A Veterans Administration policy is adversely affecting veterans because it does not allow them to choose their own representation in VA matters from start to finish. That policy needs to change.

I am an attorney who helps veterans.  I enlisted at the age of 19 and served in the Marines in the Vietnam War.  I was blinded in combat and received a Purple Heart. Since I finished my education and law school, I have passionately helped disabled veterans get the VA benefits they earned.

As a legal advocate for disabled veterans, I am dismayed by the staggering statistics: of the 1.6 million returning veterans from the Iraq and Afghanistan wars, nearly one-half of them have at least one war-related injury.

The sad thing about these numbers is these veterans and others don't receive VA benefits because they either don't apply or they get frustrated by the complex claims process and quit pursuing their claims before completion of their appeals.  

Unfortunately for attorneys, there is not a level playing field. Attorneys like me are specifically precluded from accepting donations or up-front fees for helping veterans before any claim is on appeal.  

In 2007 the VA changed its regulations so attorneys can only receive compensation for claims on appeal.

It followed with regulations barring donations prior to an appeal. What this means is an attorney like me ends up working for free in order to possibly be paid later for claims that are not on appeal.  

Under current law an attorney receives 20 percent from the veteran's retroactive reward when there is a favorable decision only for claims that are on appeal when the attorney represents the veteran for those claims.  

This process discourages more attorneys from participating in VA disability claims and frankly, some attorneys choose to only work on appealed issues because it's less expensive for them under the current law.

The veteran is the one that is hurt more than the attorney because he may end up being thrown under the bus for issues that aren't on appeal because of the law.

If the veteran is dissatisfied, as many are with the traditional state or veterans' organization representation from start to finish, he has no alternative under the current law.  
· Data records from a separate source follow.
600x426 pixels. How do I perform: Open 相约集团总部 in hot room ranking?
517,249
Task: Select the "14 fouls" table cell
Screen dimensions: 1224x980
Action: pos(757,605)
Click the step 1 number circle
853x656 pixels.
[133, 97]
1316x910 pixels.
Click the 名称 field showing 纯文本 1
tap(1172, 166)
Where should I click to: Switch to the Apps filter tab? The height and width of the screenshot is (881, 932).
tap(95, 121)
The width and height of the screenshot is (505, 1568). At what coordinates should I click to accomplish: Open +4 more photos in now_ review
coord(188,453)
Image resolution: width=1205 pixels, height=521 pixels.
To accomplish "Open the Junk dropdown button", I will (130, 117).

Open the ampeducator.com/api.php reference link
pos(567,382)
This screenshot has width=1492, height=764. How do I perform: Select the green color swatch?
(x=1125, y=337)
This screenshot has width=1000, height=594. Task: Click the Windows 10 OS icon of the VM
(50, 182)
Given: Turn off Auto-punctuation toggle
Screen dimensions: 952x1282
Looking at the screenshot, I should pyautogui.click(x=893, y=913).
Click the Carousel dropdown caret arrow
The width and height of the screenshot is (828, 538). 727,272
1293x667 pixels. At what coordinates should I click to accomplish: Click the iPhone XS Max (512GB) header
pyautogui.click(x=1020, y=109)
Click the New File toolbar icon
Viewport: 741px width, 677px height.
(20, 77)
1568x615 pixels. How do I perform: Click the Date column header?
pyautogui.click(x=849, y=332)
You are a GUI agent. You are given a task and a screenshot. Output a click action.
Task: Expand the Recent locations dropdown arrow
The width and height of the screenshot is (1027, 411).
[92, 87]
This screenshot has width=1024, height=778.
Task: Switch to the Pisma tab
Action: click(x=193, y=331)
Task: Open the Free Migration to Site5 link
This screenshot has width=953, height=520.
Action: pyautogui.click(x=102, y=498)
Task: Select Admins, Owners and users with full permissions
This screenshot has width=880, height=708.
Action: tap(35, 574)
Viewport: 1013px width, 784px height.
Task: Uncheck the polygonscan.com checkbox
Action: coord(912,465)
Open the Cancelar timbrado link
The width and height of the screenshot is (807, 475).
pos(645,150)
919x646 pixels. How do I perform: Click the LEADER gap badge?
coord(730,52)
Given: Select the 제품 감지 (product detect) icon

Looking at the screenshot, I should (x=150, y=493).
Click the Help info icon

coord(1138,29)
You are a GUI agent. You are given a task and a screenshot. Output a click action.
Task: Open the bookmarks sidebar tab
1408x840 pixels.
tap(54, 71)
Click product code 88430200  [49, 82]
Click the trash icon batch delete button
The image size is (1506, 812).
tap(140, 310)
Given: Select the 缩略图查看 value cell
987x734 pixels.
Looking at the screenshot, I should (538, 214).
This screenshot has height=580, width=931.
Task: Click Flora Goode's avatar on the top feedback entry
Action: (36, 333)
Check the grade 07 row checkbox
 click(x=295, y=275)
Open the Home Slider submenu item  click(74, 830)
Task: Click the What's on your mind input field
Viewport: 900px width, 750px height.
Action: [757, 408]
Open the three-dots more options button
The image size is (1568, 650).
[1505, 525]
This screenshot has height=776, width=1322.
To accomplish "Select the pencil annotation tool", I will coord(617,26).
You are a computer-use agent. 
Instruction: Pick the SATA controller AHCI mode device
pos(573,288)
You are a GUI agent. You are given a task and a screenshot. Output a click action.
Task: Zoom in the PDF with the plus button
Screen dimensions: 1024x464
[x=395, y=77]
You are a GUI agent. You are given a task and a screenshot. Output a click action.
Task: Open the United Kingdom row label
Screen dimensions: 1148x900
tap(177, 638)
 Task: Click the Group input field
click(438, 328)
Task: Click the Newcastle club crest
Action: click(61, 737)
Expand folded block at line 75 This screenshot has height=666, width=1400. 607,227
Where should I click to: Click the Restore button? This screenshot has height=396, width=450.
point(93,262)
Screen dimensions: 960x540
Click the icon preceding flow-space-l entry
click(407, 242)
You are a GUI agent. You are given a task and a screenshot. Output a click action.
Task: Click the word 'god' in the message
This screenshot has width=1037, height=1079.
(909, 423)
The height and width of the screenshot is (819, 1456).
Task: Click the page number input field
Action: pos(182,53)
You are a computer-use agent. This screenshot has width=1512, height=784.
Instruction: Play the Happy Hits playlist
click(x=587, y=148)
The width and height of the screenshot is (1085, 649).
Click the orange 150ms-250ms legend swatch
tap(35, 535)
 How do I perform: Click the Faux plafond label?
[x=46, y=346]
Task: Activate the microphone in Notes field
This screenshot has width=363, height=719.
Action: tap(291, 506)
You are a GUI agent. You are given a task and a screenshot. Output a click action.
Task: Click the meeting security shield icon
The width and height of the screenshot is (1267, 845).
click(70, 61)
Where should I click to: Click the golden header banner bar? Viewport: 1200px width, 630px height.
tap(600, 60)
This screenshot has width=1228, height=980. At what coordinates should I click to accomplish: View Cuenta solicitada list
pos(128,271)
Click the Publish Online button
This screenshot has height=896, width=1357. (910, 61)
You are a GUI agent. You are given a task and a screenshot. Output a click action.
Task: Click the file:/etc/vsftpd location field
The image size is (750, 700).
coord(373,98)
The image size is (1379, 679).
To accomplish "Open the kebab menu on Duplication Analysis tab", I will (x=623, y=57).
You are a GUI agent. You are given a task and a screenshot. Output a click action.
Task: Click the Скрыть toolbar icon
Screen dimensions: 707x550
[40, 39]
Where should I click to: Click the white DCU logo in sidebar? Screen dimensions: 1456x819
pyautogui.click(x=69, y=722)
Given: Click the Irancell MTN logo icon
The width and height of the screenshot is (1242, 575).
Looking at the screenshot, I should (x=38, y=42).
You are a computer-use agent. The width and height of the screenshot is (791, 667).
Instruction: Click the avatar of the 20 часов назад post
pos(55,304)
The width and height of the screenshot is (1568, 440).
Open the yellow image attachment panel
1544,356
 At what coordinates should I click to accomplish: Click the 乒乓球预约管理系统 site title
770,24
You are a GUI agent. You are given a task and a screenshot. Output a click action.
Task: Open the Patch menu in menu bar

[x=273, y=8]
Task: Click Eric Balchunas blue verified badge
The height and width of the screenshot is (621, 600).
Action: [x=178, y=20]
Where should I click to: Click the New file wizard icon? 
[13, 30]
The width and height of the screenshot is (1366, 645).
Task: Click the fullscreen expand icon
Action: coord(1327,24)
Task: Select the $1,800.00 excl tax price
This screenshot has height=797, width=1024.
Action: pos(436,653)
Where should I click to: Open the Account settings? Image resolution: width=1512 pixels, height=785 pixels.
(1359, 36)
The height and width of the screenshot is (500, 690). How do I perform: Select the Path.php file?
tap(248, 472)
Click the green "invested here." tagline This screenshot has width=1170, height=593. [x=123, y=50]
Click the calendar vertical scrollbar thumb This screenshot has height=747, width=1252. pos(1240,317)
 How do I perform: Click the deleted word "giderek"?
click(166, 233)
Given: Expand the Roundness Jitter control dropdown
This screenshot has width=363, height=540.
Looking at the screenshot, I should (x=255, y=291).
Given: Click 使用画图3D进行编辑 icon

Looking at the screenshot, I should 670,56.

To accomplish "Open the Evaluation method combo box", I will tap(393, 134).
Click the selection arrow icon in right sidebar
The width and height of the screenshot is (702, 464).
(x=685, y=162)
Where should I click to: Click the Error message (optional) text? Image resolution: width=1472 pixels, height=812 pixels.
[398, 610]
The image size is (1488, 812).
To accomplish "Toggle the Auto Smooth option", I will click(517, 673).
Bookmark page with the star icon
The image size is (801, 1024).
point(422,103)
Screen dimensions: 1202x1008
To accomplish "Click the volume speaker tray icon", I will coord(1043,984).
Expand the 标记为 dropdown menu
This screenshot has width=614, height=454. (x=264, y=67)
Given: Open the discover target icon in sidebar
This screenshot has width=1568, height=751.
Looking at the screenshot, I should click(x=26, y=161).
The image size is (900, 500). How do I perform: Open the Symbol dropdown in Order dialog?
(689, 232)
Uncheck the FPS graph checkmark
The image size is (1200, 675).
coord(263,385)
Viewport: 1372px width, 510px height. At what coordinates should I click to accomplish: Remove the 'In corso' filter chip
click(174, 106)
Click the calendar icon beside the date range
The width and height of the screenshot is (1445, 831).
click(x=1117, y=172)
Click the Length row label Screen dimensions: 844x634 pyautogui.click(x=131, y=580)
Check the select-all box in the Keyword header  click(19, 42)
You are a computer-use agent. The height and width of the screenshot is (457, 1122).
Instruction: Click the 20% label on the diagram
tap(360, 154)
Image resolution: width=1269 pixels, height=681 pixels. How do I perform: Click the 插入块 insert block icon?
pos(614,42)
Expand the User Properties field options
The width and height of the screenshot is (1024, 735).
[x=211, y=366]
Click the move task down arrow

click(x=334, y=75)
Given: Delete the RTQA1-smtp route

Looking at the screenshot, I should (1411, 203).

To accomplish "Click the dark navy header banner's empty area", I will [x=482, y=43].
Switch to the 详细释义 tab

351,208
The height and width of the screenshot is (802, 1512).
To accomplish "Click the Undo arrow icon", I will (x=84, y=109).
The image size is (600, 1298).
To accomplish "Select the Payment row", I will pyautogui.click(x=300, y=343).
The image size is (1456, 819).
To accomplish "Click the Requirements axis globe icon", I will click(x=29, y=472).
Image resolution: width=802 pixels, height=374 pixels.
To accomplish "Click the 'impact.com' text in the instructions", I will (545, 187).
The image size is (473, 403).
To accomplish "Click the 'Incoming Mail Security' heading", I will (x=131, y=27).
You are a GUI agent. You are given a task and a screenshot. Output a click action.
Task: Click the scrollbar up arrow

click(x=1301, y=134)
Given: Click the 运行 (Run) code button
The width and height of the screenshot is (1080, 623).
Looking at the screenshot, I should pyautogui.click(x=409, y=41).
I strongly believe veterans have the Constitutional right to enter into an agreement to have an attorney or other professional represent them from start to finish and handle all of their claims, regardless of how many disability issues surface or how long it takes without any Constitutional or ethical issues.

Because this VA policy is a business fairness issue for me, and more importantly, a policy that adversely affects veterans, I am working to publicly advocate for change.  

With the help of others who share my view, including many veterans, we have formed a nationwide nonprofit veterans membership organization, called Vets for Full Representation Inc. VFFR is based in Parkersburg.

We are speaking with our West Virginia congressional delegation and we hope to secure their support for introducing legislation to effect this change.  

I invite you to visit the website, www.vets4fullrepresentation.com.

I considered it a high privilege to have honorably served my country in combat. I am equally honored to serve other disabled veterans now through my law practice and through the nonprofit organization.

Veterans who served deserve to be heard.  They deserve the right to full representation now.

David L. Huffman is a Parkersburg attorney and board member for Vets for Full Representation.